# CCMP Winds in a cloud-optimized-format for Pangeo

The Cross-Calibrated Multi-Platform (CCMP) Ocean Surface Wind Vector Analyses is part of the NASA Making Earth System Data Records for Use in Research Environments (MEaSUREs) Program. MEaSUREs, develops consistent global- and continental-scale Earth System Data Records by supporting projects that produce data using proven algorithms and input.  If you use this data, please give [credit](https://podaac.jpl.nasa.gov/MEaSUREs-CCMP?sections=about).  For more information, please review the [documentation](https://podaac-tools.jpl.nasa.gov/drive/files/allData/ccmp/L2.5/docs/ccmp_users_guide.pdf). Please note that this data is not recommended for trend calculations.

# Accessing cloud satellite data

- CCMP zarr conversion funding: Interagency Implementation and Advanced Concepts Team [IMPACT](https://earthdata.nasa.gov/esds/impact) for the Earth Science Data Systems (ESDS) program and AWS Public Dataset Program
  
### Credits: Tutorial development
* [Dr. Chelle Gentemann](mailto:gentemann@faralloninstitute.org) -  [Twitter](https://twitter.com/ChelleGentemann)   - Farallon Institute

### Zarr data format

 [Zarr](https://zarr.readthedocs.io/en/stable/)

### Data proximate computing
These are BIG datasets that you can analyze on the cloud without downloading the data. You can run this on your phone, a Raspberry Pi, laptop, or desktop.   
By using public cloud data, your science is reproducible and easily shared!

### To run this notebook

Code is in the cells that have <span style="color: blue;">In [  ]:</span> to the left of the cell and have a colored background

To run the code:
- option 1) click anywhere in the cell, then hold `shift` down and press `Enter`
- option 2) click on the Run button at the top of the page in the dashboard

Remember:
- to insert a new cell below press `Esc` then `b`
- to delete a cell press `Esc` then `dd`

### First start by importing libraries

In [None]:
#libs for reading data
import xarray as xr
import gcsfs
import glob
import numpy as np
import matplotlib.pyplot as plt
from xhistogram.xarray import histogram

#lib for dask gateway
from dask_gateway import Gateway
from dask.distributed import Client
from dask import delayed

### Start a cluster, a group of computers that will work together.

(A cluster is the key to big data analysis on on Cloud.)

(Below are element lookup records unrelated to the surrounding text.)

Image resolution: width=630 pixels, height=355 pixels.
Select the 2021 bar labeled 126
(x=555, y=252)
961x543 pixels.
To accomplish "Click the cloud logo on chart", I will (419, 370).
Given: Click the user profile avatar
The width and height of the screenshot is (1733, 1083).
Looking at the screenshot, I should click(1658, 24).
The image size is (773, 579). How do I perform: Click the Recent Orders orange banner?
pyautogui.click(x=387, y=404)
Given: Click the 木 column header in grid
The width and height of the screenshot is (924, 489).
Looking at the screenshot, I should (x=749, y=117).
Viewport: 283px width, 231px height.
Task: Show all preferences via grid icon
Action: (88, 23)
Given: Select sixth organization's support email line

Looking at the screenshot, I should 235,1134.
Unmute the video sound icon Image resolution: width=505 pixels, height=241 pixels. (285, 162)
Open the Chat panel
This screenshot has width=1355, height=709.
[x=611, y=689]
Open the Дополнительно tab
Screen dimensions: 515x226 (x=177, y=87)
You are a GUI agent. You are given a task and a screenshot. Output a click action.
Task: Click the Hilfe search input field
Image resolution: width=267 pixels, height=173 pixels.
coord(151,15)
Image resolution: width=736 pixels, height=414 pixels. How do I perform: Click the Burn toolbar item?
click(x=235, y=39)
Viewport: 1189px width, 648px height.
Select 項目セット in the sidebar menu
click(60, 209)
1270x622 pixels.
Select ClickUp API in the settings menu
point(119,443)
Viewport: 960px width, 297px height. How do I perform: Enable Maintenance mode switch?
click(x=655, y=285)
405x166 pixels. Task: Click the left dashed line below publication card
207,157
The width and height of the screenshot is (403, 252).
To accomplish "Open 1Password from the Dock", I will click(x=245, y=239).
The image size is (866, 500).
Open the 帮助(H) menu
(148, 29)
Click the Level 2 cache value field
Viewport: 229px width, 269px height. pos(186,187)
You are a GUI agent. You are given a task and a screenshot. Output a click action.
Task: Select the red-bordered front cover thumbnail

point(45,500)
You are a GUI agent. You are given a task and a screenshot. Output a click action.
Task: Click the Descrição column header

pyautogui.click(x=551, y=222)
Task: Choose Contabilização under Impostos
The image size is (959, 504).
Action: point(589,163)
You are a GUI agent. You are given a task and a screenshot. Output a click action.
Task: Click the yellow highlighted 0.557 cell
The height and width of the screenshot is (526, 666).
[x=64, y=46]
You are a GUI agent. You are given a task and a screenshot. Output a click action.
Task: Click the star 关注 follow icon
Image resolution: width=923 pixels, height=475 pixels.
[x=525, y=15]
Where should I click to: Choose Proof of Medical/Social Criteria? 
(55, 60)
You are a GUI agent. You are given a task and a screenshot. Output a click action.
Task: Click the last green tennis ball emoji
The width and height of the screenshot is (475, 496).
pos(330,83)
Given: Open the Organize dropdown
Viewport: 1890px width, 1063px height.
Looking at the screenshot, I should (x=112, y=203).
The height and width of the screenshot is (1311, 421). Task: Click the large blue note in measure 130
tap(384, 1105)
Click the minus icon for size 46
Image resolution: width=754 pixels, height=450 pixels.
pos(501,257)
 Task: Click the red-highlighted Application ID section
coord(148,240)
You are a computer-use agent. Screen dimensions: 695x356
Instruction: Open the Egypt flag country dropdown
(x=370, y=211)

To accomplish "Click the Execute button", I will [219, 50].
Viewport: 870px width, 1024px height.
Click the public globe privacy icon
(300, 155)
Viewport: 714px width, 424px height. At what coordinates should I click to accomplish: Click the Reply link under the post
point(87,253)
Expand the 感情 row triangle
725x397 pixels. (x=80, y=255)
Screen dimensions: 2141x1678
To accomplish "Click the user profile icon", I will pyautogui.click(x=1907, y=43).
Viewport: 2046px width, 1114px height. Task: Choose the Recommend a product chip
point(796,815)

- This will set up a [dask kubernetes](https://docs.dask.org/en/latest/setup/kubernetes.html) cluster for your analysis and give you a path that you can paste into the top of the Dask dashboard to visualize parts of your cluster.  
- You don't need to paste the link below into the Dask dashboard for this to work, but it will help you visualize progress.
- Try 20 workers to start (during the tutorial) but you can increase to speed things up later

In [None]:
gateway = Gateway()
cluster = gateway.new_cluster()
cluster.adapt(minimum=1, maximum=75)
client = Client(cluster)
cluster

** ☝️ Don’t forget to click the link above or copy it to the Dask dashboard ![images.png](attachment:images.png) on the left to view the scheduler dashboard! **

### Initialize Dataset

Here we load the dataset from the zarr store. Note that this very large dataset (273 GB) initializes nearly instantly, and we can see the full list of variables and coordinates.

### Examine Metadata

For those unfamiliar with this dataset, the variable metadata is very helpful for understanding what the variables actually represent
Printing the dataset will show you the dimensions, coordinates, and data variables with clickable icons at the end that show more metadata and size.

In [None]:
from intake import open_catalog

cat = open_catalog("https://raw.githubusercontent.com/pangeo-data/pangeo-datastore/master/intake-catalogs/atmosphere.yaml")

ds = cat['nasa_ccmp_wind_vectors'].to_dask()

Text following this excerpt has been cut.